## REQUIRED ACTION
Which lines run from the one with "The image size" through the end of the data? Retype them exactly, without pictures.

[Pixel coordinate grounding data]

━━━━━━━━

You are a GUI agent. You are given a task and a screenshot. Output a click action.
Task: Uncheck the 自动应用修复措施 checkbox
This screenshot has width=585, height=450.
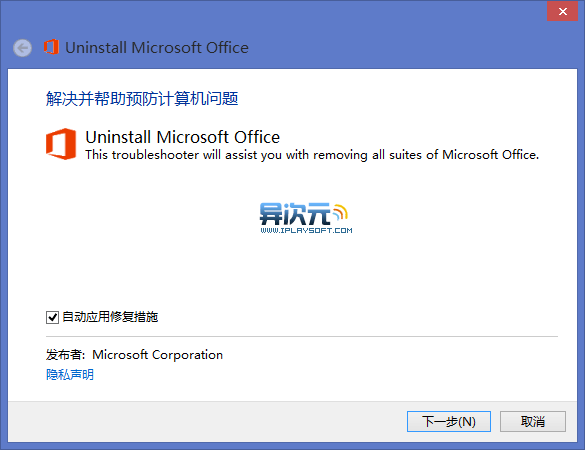coord(52,318)
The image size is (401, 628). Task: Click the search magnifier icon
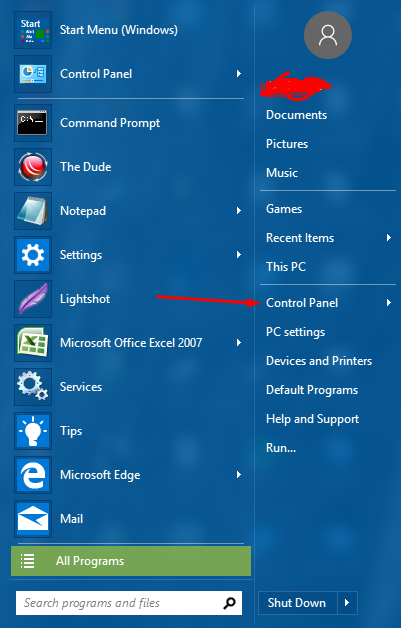pyautogui.click(x=229, y=603)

━━━━━━━━

## ANSWER TO THE PROBLEM
The image size is (401, 628). Task: Click the search magnifier icon
pyautogui.click(x=229, y=603)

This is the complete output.